In my opinion, all the problems started with a$$le music. After that, they moved from "platform provider" to "competitor" and that's not acceptable if you don't clearly split the business and if you have a strong share in the "platform provider".
People have such short memories. The entire reason digital music became a viable business to begin with was the iPod and iTunes.
The entire mobile app business and the idea that and random person with a laptop can make an app and start making money is all because of Apple. Now the market is mature and saturated, developer profits are fixed and the fees are the easiest target to raise them.

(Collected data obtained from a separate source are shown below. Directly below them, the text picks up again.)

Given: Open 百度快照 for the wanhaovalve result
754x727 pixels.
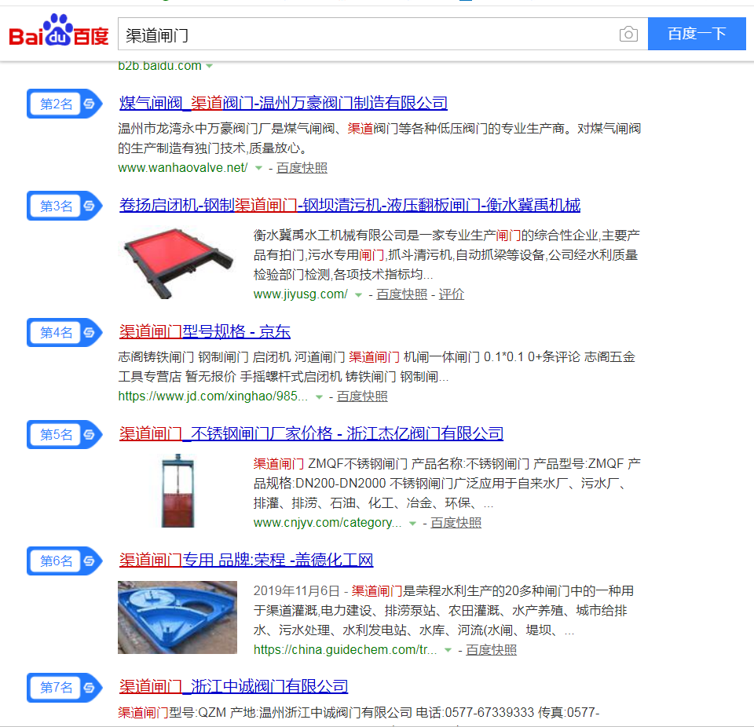Looking at the screenshot, I should point(302,168).
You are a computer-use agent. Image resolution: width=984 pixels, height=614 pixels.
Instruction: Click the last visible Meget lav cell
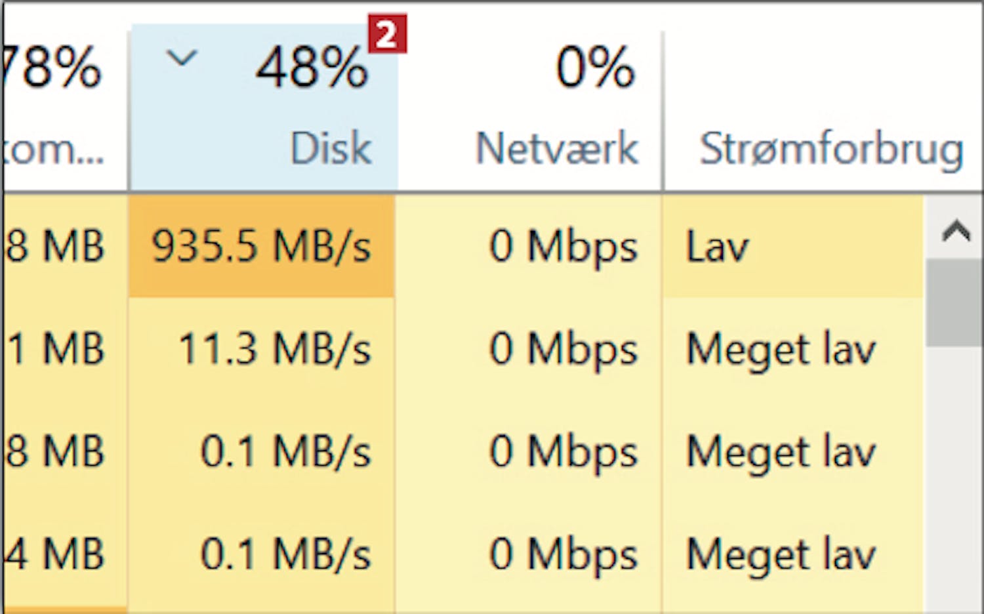tap(781, 554)
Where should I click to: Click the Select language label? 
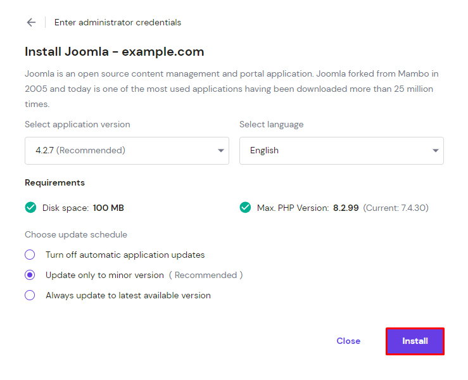pos(271,124)
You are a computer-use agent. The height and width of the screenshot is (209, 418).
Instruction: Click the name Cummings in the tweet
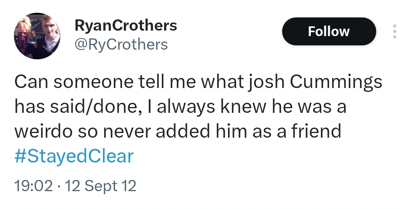(336, 83)
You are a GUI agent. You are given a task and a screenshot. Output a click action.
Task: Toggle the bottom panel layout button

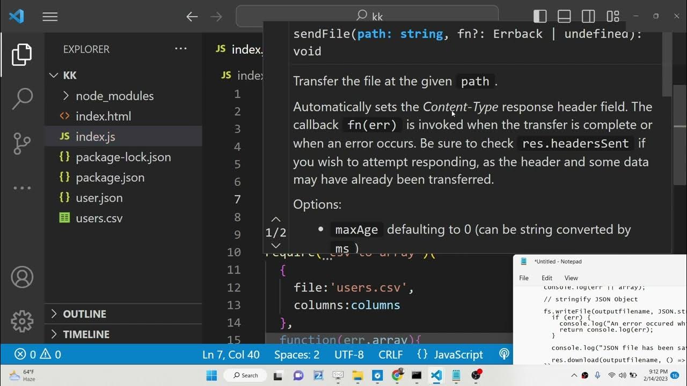tap(564, 17)
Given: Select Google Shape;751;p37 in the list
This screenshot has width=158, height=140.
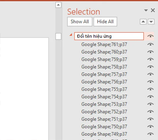Looking at the screenshot, I should [x=104, y=119].
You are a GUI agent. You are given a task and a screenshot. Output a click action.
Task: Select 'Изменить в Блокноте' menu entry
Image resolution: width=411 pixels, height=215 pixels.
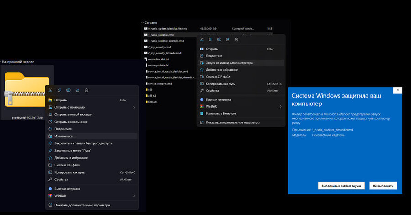(221, 113)
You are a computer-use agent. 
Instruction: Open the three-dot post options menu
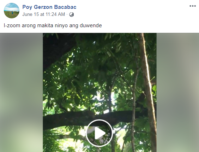pos(193,6)
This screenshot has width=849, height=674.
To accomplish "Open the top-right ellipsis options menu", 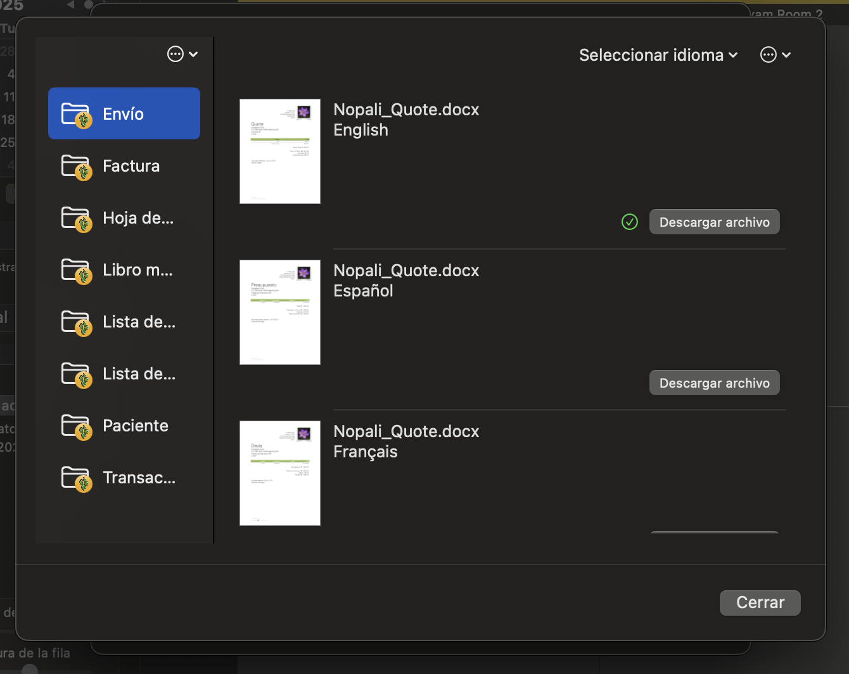I will 776,55.
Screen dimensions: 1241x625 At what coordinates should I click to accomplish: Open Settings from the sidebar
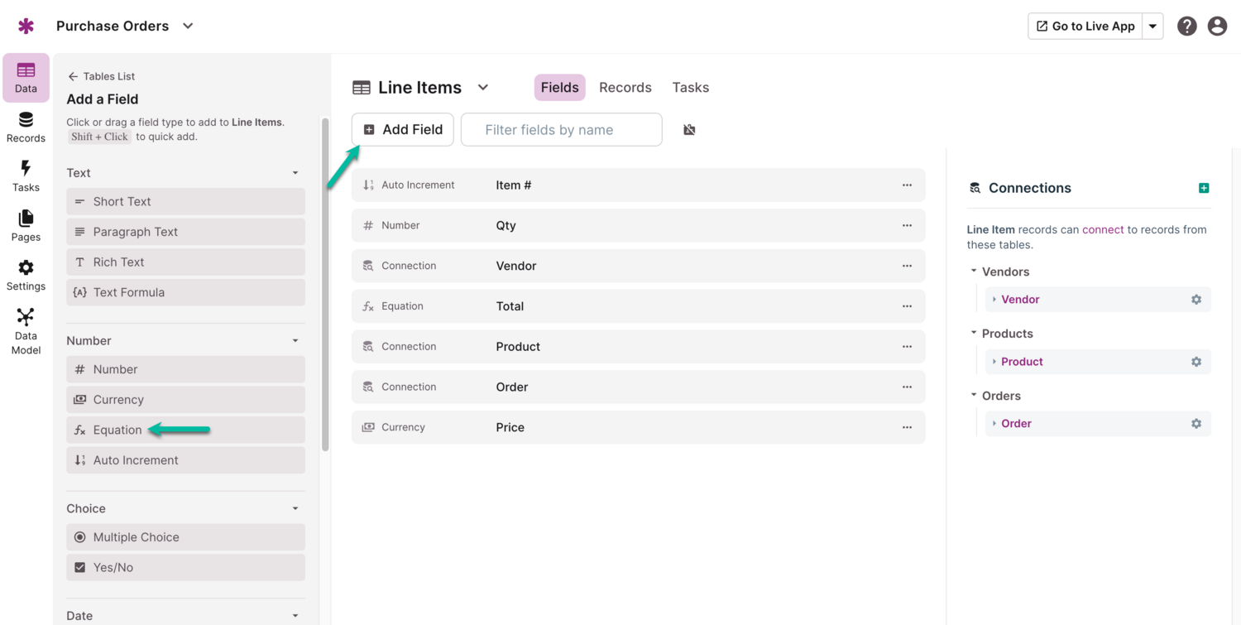25,274
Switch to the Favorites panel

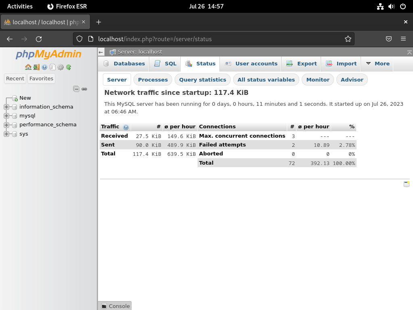point(41,78)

TBH I fully agree 30% is excessive BUT even the judge in this case ruled that Apple does not have a monopoly. The injunction itself doesn’t make a ton of sense.
I do think it’s insane that Apple was charging a percentage for people who linked out and paid externally, but I also fundamentally disagree that they should be forced to allow other app stores or external payments. What the court should have done is ruled the fee itself was excessive, and written an opinion that the ftc or fcc should regulate the rates much like we do with the credit card industry. Perhaps there should be an agency focused on digital markets, I don’t know, but this ruling makes no sense.
Also a lot of people here don’t seem to understand that Apple WAS NOT around for have a monopoly nor violated the Sherman act. The law that Apple was ruled to have violated was California’s state “Unfair Competition Law” (UCL).
Compare this to the Durbin Amendment which did not require merchants to bypass visa/mastercard but capped their transaction fees and supporting different routes. It explicitly did not mandate options to bypass their networks.
Apple definitely fought the injunction dirty, charging 27% for linking out is excessive, but the injunction DOES NOT prevent them from charging a fee, it simply can’t be punitive. Apple will likely fight the injunction remove the warnings, drop the entitlement requirement and lower the fee to like 10-15% for linking out, but there is pretty much no way they will abandon the fee entirely as they legally are allowed to control their platform.
They may also jack up the cost of the dev licenses and split them into indie, small business and enterprise dev licenses required at different scales of sales and functionality.
None of this is going to end the App Store because there is no monopoly and without the Sherman act’s powers they can’t use antitrust rules to break it up.